Concrete Block vs Frame in Davie: Insurance Costs 2026

Does Concrete Block or Frame Construction Cost More to Insure in Davie?
A concrete block home in Davie usually costs less to insure than a comparable wood frame home, often 10 to 30 percent less, because block stands up to wind, fire, and termites better than wood. Insurers only rate a home as masonry when block makes up at least two thirds of the exterior walls, so many two story Davie homes that are block downstairs and frame upstairs get rated as frame. Confirm the construction type before you write an offer, because it changes your yearly cost.
If you are comparing two Davie homes that look almost identical from the street, the one built with concrete block and the one built with wood frame can carry very different insurance premiums. In a Broward County market where home insurance is often the number that surprises buyers most, this is one of the first things I check on a property. Here is what the difference actually is, why it exists, and how you confirm what you are buying before the premium shows up in your closing numbers.
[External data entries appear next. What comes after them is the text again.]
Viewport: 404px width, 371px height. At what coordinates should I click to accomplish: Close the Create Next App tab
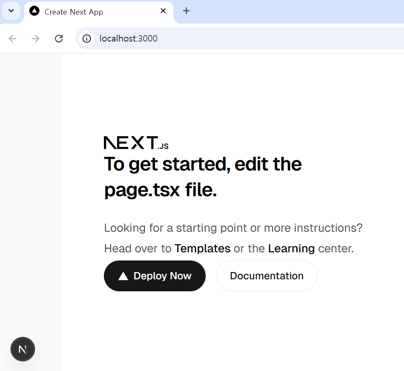point(163,11)
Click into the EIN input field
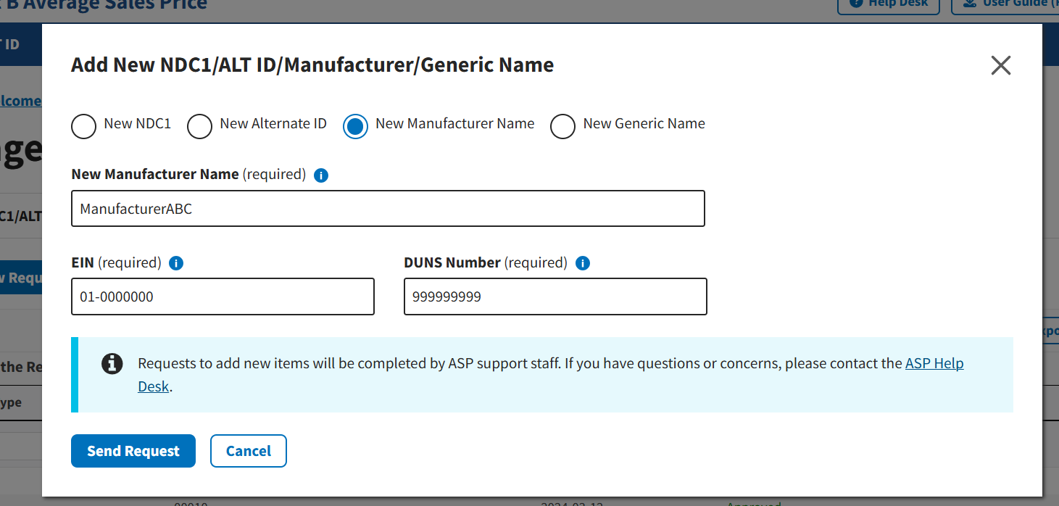Image resolution: width=1059 pixels, height=506 pixels. (x=223, y=296)
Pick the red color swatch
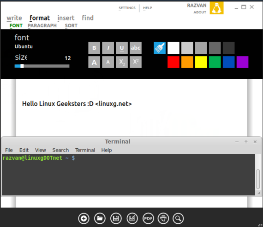This screenshot has width=263, height=227. pyautogui.click(x=173, y=62)
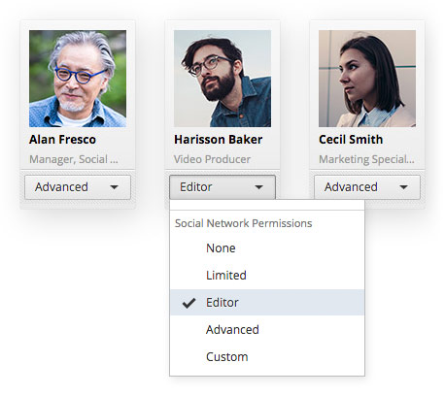Collapse Harisson Baker's Editor dropdown
This screenshot has width=445, height=396.
(x=223, y=187)
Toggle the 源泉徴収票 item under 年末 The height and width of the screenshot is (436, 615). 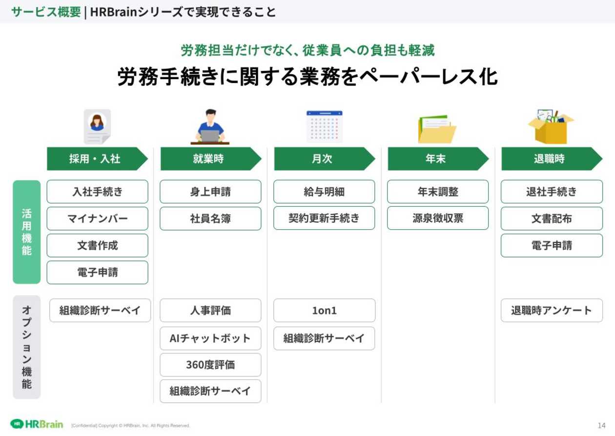click(x=438, y=218)
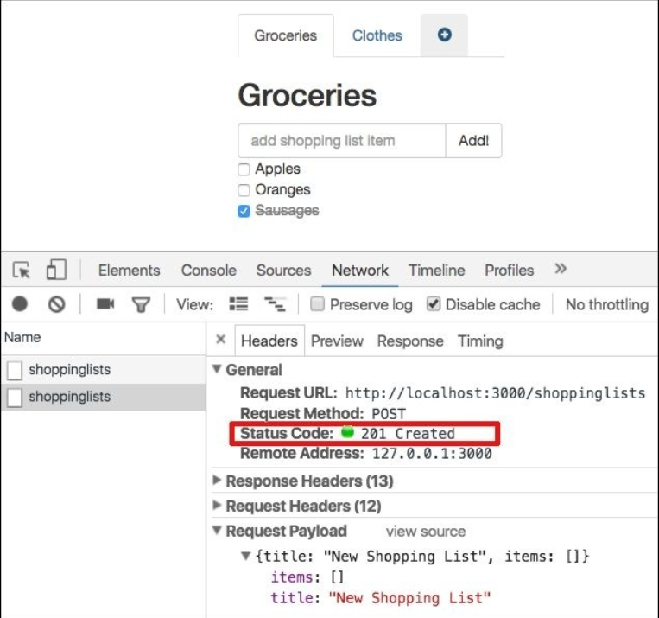This screenshot has width=659, height=618.
Task: Click the inspect element pointer icon
Action: coord(22,271)
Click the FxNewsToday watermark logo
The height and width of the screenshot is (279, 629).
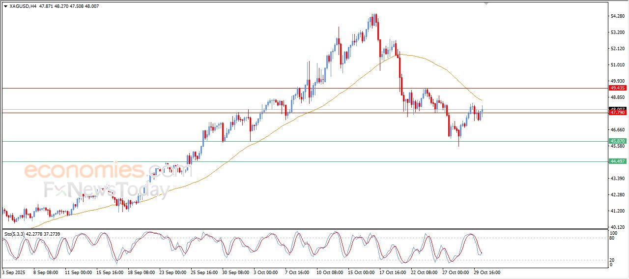point(107,190)
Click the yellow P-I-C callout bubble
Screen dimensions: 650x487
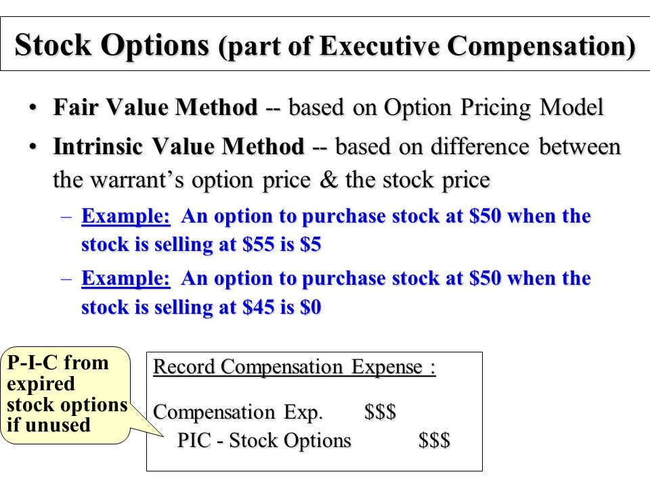click(x=66, y=395)
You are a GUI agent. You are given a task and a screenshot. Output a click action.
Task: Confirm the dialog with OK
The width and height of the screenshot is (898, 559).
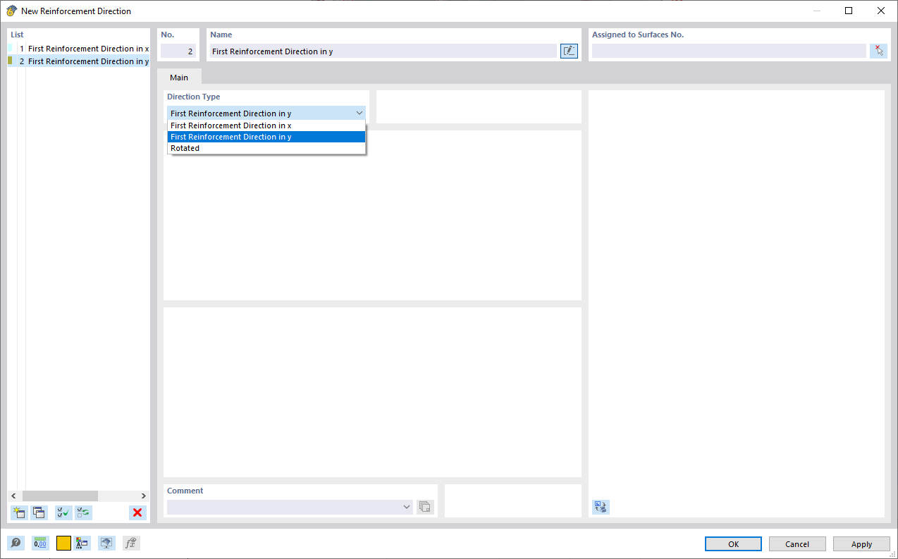[x=732, y=543]
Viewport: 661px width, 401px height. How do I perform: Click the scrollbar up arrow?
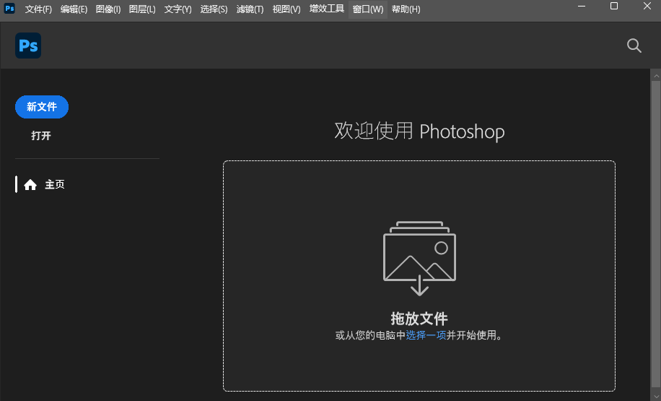point(655,74)
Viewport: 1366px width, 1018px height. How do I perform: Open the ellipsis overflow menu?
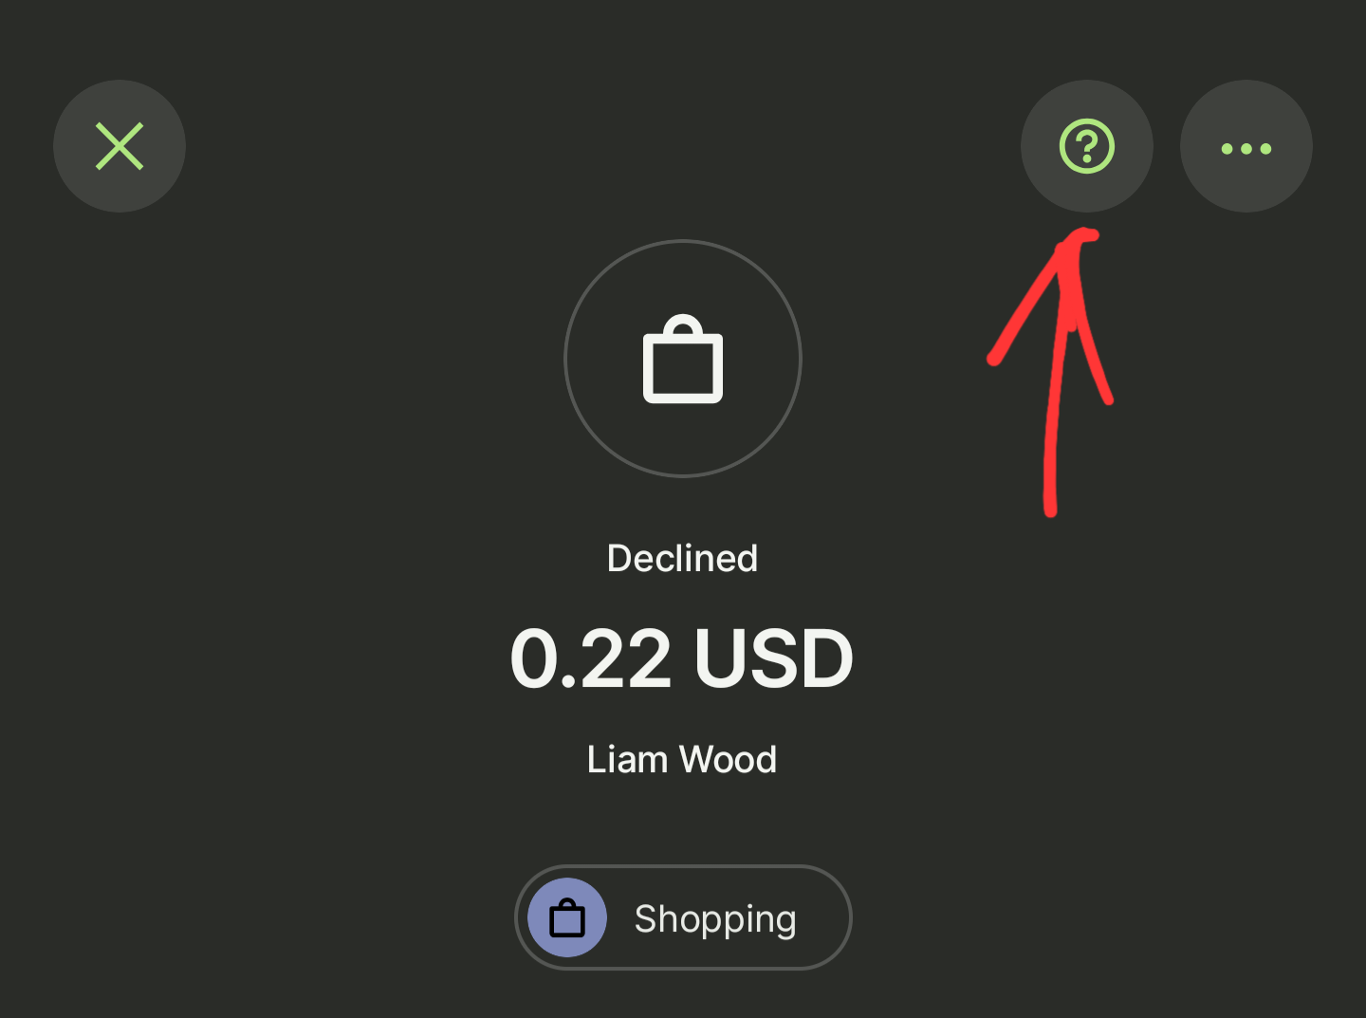(1246, 146)
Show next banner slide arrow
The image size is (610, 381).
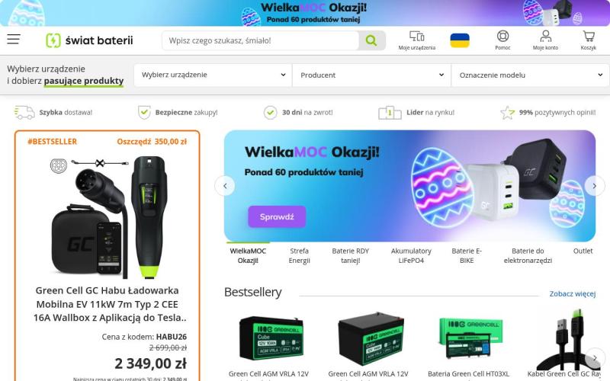595,186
What Concrete Block and Frame Actually Mean
Two construction types dominate Davie’s single family housing stock.
- Concrete block, often written as CBS for concrete block and stucco, uses masonry block for the exterior walls with stucco applied over it. The walls are solid.
- Wood frame uses a wooden stud skeleton for the exterior walls, sheathed and then finished, often with stucco over wire lath so it can look identical to block from the curb.
Insurers care about this because the wall material predicts how the home behaves in a fire, a windstorm, and a termite season. Block is non combustible, holds up to higher wind pressure, and does not feed termites. Wood frame is combustible, more vulnerable to wind driven failure, and can suffer termite and moisture damage. Those risk differences are what get priced into your premium.
There is one classification rule that trips up a lot of buyers. A home is rated as masonry only when the block portion is at least two thirds of the total exterior wall area. If it falls below that, the insurer rates the whole home as frame, even if part of it is block. That single rule is why the two story question below matters so much.
What the Insurance Difference Actually Is
Across Florida, a masonry home commonly insures for somewhere in the range of 10 to 30 percent less than a comparable wood frame home, and some studies of new construction put the gap higher. On a Davie home that carries a four or five figure annual premium, that is real money every year you own the house, and it compounds over the length of your mortgage.
The reason sits in the risk data. Block walls resist wind pressure meaningfully better than comparable frame walls, which matters in a coastal county inside a high velocity hurricane zone. Block does not burn and does not rot, so fire and moisture claims are less likely. Insurers reward that lower expected loss with a lower rate, and many Florida carriers apply a superior construction or masonry credit directly.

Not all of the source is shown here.